In this snippet the above program will not print anything at all until make_list has finished.

In python, or other unix shells the above recipe would be a force multiplier, consider a web server, it would be bad form to make a job that occupies several hundreds of megabytes before sending data. It is far better to work in smaller buffers, which allows you to have many more requests in the air, plus, the end user gets data immediately rather than having to wait for full job completion before the first byte is sent.

This simple python snippet shows how simple generator implementation can be.

#!/usr/bin/python

def make_item():
    while 1==1:
        yield "element"

def read_item():
    for item in make_item():
        print "read {0}".format( item )

read_item()

Output is immediate and memory consumption is trivial. Python doesn't have a | operator the same way that powershell does, thankfully.

headache code

If you're still not convinced, take a look at adding an extension in azure.

Why do I cite this as horrid, it's terrible to read. There's no way to make this more pleasant. What is the difference between Add-AzureAccount and Login-AzureRmAccount?

This is vendor specific code, but this particular vendor happens to be the owner of the language too.

suffers the very same ailments of windows

PowerShell suffers from a broken community and broken upstream support. Open source communities frequently take user submissions and (standards/testing satisfactory) merge and become part of a well-maintained product.

There are well understood tools in Unix that are expected to work in all environments. du is one of those tools, it prints directory and descendant sizes.

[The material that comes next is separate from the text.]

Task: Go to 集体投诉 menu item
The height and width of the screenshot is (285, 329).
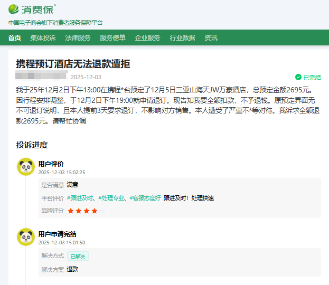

In order to do this on a MS system, out of the box someone has to write an awful lot of code to get the very same functionality. In order to support the wide range of tasks that users expect from a 'shell' MS has to become inclusive and merge user contributions into the master. This has not been merged. There are plenty of examples of code that some something similar (often lacking the -h flag to get human units).